Phosphate‐Triggered Interlayer Engineering in Cobalt‐Iron Silicate Hydroxides Enables Efficient and Durable Oxygen Evolution Reaction

ABSTRACT Efficient oxygen evolution catalysis is pivotal to advancing water electrolysis as a scalable route to green hydrogen. For layered transition‐metal hydroxide catalysts, incorporating hetero‐anions is widely employed to boost oxygen evolution reaction (OER) activity, yet the underlying promotion mechanism remains debated. Here, we use cobalt‐iron silicate hydroxides (CFSH) as a flexible and robust layered platform to systematically interrogate anion effects by introducing SO 4 2− and PO 4 3− . Notably, phosphate incorporation induces pronounced structural variations and simultaneously optimizing the electronic structure, thereby markedly accelerating OER kinetics.
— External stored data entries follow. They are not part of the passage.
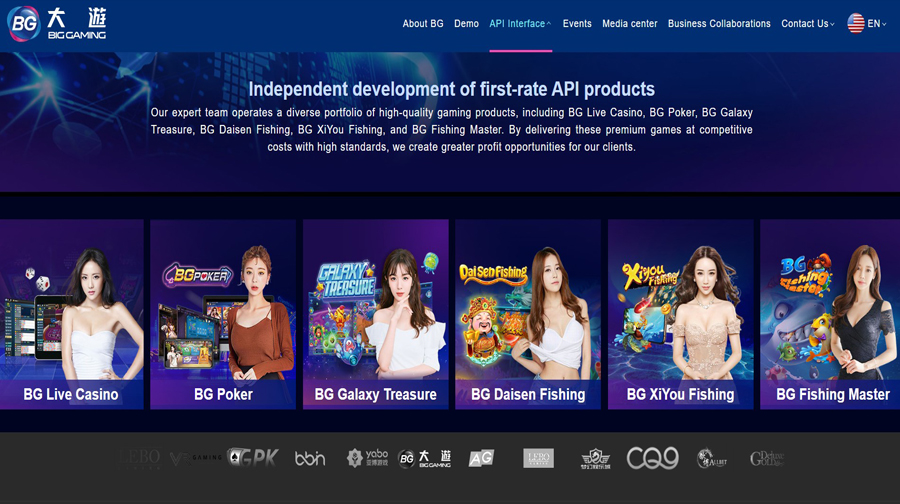Screen dimensions: 900x504
Task: Expand the API Interface dropdown menu
Action: pyautogui.click(x=520, y=24)
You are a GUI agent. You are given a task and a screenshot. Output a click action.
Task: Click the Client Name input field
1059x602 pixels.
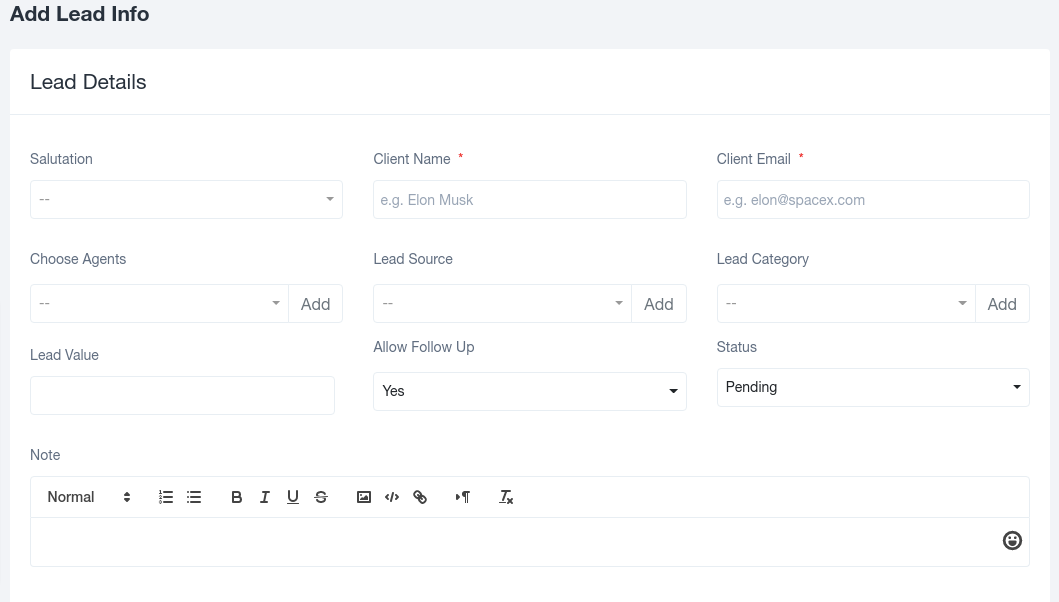pos(529,199)
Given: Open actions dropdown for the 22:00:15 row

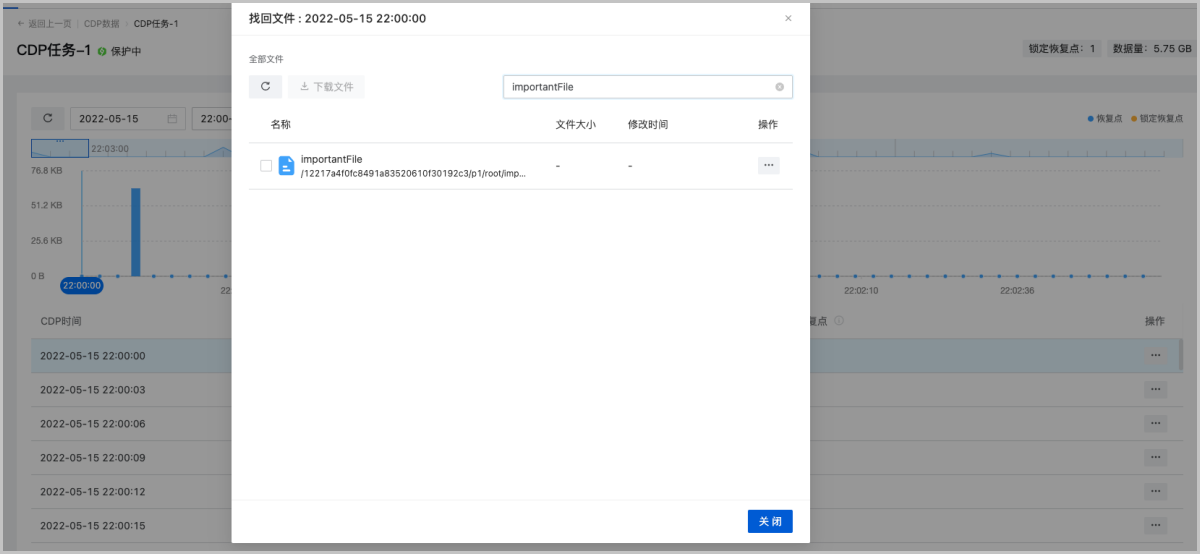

The phosphate‐modified CFSH delivers a low overpotential of 258 mV at 10 mA cm −2 and retains 98.5% of its activity after 24 h of continuous electrolysis. Density functional theory (DFT) further attributes the performance enhancement to an upshifted Co 3d band center and a balanced adsorption energetics, as reflected by a moderate Δ G O* ‐Δ G HO* . This work establishes a mechanistically informed paradigm for leveraging targeted anion regulation in layered architectures to achieve high‐performance OER electrocatalysis.